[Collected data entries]
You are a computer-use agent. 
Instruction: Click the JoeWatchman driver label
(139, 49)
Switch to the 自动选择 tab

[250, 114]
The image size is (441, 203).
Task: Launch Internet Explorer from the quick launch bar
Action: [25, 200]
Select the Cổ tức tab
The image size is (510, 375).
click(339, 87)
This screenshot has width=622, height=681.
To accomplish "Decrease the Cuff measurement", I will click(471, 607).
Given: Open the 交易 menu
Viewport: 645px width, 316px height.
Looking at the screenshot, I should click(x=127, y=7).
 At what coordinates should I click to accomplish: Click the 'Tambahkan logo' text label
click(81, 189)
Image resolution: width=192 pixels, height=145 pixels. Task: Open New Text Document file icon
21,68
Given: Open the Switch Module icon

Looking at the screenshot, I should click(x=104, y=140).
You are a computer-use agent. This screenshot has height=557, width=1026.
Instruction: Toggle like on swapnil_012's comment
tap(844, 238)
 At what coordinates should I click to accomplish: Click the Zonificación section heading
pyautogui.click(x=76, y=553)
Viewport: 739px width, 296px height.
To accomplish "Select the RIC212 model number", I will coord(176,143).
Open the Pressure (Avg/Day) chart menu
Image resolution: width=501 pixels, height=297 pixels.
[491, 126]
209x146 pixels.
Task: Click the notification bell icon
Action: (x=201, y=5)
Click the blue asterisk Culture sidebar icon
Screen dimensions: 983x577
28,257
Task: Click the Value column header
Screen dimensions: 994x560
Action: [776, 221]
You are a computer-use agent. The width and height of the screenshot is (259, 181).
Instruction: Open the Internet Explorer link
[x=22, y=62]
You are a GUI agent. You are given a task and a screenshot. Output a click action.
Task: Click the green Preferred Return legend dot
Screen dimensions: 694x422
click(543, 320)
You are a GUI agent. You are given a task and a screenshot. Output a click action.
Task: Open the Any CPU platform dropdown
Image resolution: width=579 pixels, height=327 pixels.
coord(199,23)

# Directions
The answer is every line in the data where the word "computer" appears.

# Response area
You are a computer-use agent. 
You are a computer-use agent. This screenshot has height=557, width=1026.
You are a computer-use agent. The width and height of the screenshot is (259, 181).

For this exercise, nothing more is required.